Success in the workplace often depends upon effective communication. In his review of “The Power of Speech,” published in the Business Communication Quarterly March 2013 issue, Ephraim Okoro of Howard University writes:
In recent years, a number of colleges and universities both in developed and developing countries have expanded their academic curricula to include critical skills that will increase their students’ competitive advantage in the workplace. More emphasis is being placed on the ability to communicate effectively in writing, as well as verbally and nonverbally, in view of the global and multicultural nature of business organizations. A review of some academic programs indicates that undergraduate students are now required to take a speech or oral presentation course in their sophomore or junior year.
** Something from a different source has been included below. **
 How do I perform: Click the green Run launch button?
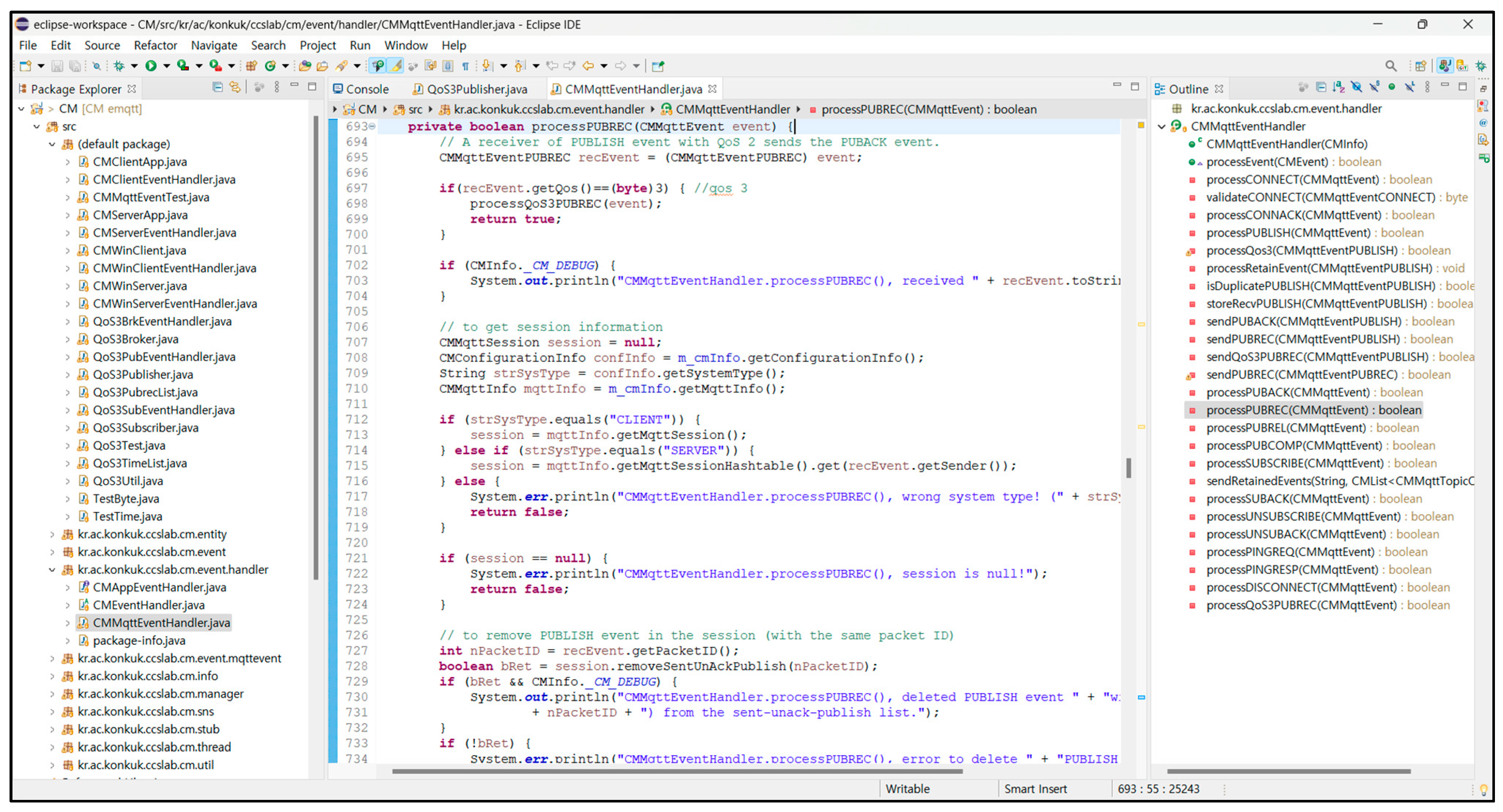[x=151, y=66]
This requirement was necessitated by the need to develop students’ oratory knowledge, presentation skills, and ability to communicate across cultures. Furthermore, current workforce trends suggest that employers are keenly interested in hiring and promoting people who possess communication skills.
In The Power of Speech, Gabrielsen and Christiansen stress that while it is more important to listen on some occasions than to talk, there are increasing dividends in the ability to express oneself clearly and concisely, especially at meetings and public places. Individuals who are eloquent, articulate, and expressive have had the unique advantage of positioning themselves for leadership opportunities in their places of work. Evidently, the ability to persuade people, including one’s colleagues, to support an objective or a cause is an important skill that differentiates people in organizations. As the authors note, conveying one’s ideas and thoughts strategically and skillfully is a key factor in attaining leadership and managerial positions. To succeed as a manager in large and complex corporations, professional credentials and experience should be complemented with effective oral communication.